ただし、経済指標の発表直後のような急激に相場が動いているときは、約定しにくくなり、結果的に取引コストが上がりやすくなります。

 

スキャルピングのポイント

スキャルピングのメリットをいくつかあげていきましょう。

ファンダメンタルズ分析をほぼ完全に無視できる

原則的に、長期間のトレードほどファンダメンタルズ(経済指標や国際情勢)の影響が大きくなると言えます。一方スキャルピングは超短期トレードなので、ファンダメンタルズ分析はほぼ不要です

主要な経済指標のスケジュールさえ把握しておけば、チャート分析だけでトレード可能。ニュースを読むことが苦手な人に向いています

トレード1回の損失は小さい

トレードが始まってから終わるまでの時間が短い、つまりポジションを持っている時間が短いので、毎回のトレードにレバレッジをかけてトレードをすることに向いています

また、きちんと損切りすることを徹底していればトレード1回の損失を低く抑えられる(大負けしにくい)ことも、たくさんの取引ロット数を投じやすい根拠になります。

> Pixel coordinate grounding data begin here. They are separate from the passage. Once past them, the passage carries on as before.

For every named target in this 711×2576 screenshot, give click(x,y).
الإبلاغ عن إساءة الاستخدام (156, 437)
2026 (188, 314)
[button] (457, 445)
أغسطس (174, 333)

つまりスキャルピングは、技術が伴っていれば資金効率が良いともいえます。1回のトレードで勝ち負けする金額が少ないので、チャレンジしやすいのもスキャルピングの特徴です。

ただし、これは上手なトレーダーの場合で、技術が低く勝てない状態でレバレッジをかけてトレードをすると、逆にすぐにお金がなくなってしまうので注意が必要です。

相場環境にかかわらず、1日のトレード機会が多い

相場の小さな上げ下げを切り取っていくスタイルなので、ほぼ毎日トレードの機会があると思って間違いありません。

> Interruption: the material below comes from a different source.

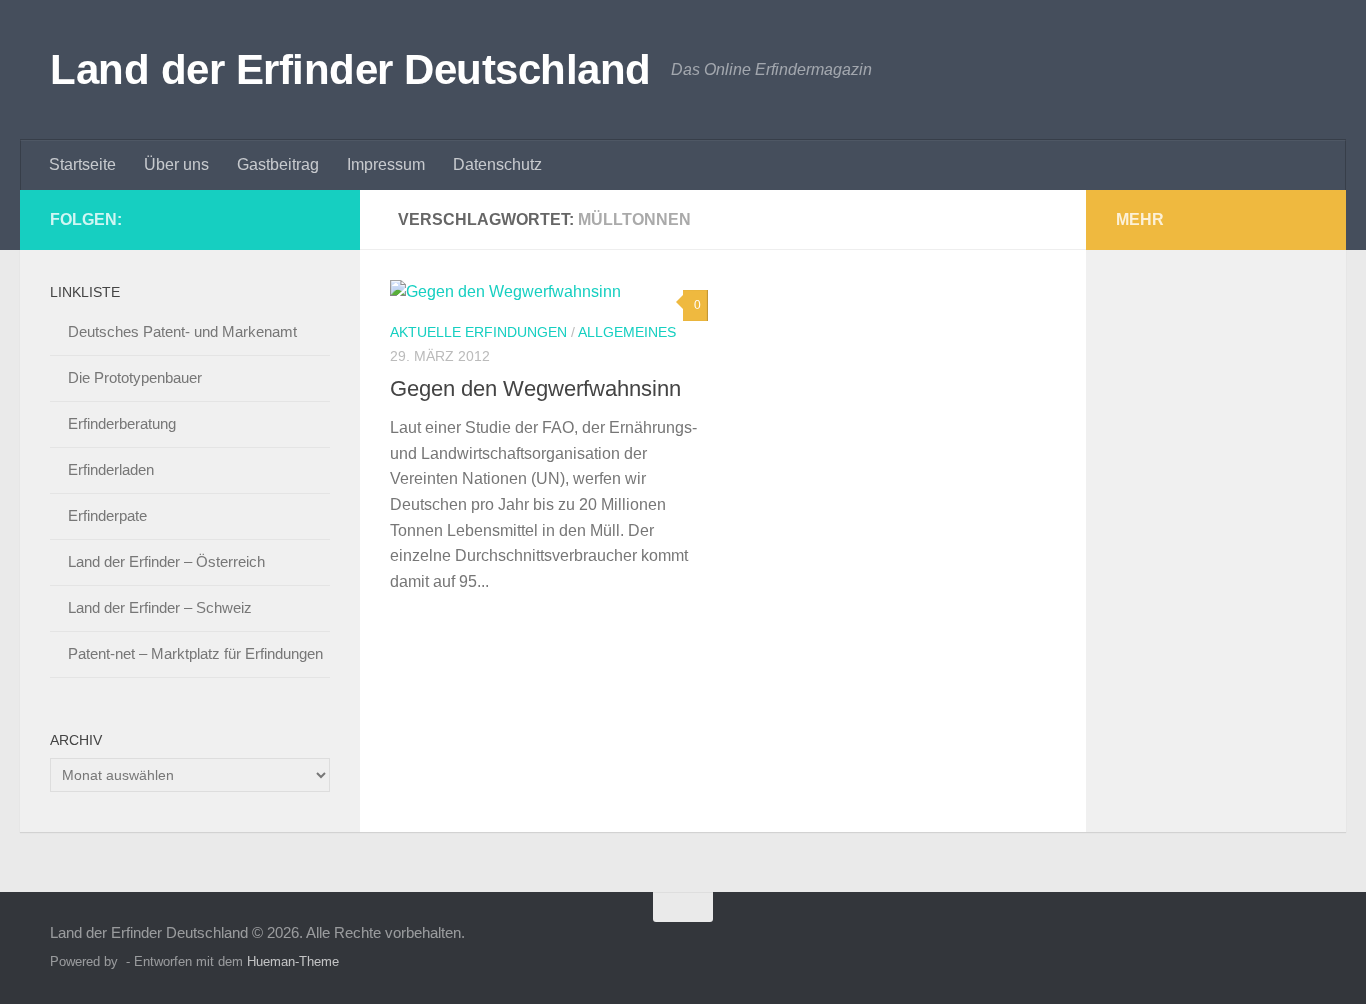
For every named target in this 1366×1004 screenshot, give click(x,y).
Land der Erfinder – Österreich (166, 561)
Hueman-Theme (293, 961)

機会の多さはもちろん収益の可能性につながりますし、短期間で何度もトレードを経験できるため技術的な向上も見込めます。

チャートに拘束される

逆にスキャルピングのデメリットもいくつかあります。

トレードの機会が多い分、それを生かせるタイミングは非常に短いので、すぐその場でエントリーしないと間に合いません。さらに、トレードを自動化することが難しく、決済も手動で行う必要があります

つまり、スキャルピングは「ながらトレード」がまず不可能であり、必ずチャートの近くにいて相場を監視している必要があります。

損切りができないと大変なことになる

他のどんなトレードスタイルより、損切りの重要性が高いのがスキャルピングです。

一度のトレードで得られる利益はわずかなので、相場が逆行した場合にはそれに見合った狭い値幅の損切りですぐに逃げないと、取り返しのつかない大ダメージを負うことになります。

目先の勝利を強引に追い求めるのではなく、逆行したらすぐにそのトレードは諦め、次のチャンスを待てるメンタルを備えましょう。

反射神経、動体視力がある程度必要

秒単位でのトレードを続けないといけないため、反応の速さは必要です。また、目まぐるしく更新されていく1分足の変化を追い続けるため、動体視力も求められます。

また、じっくり考える時間はなく、その場その場で決断をしていかないといけないため、判断力、決断力も大切。

スキャルピングは、スポーツのような側面があります。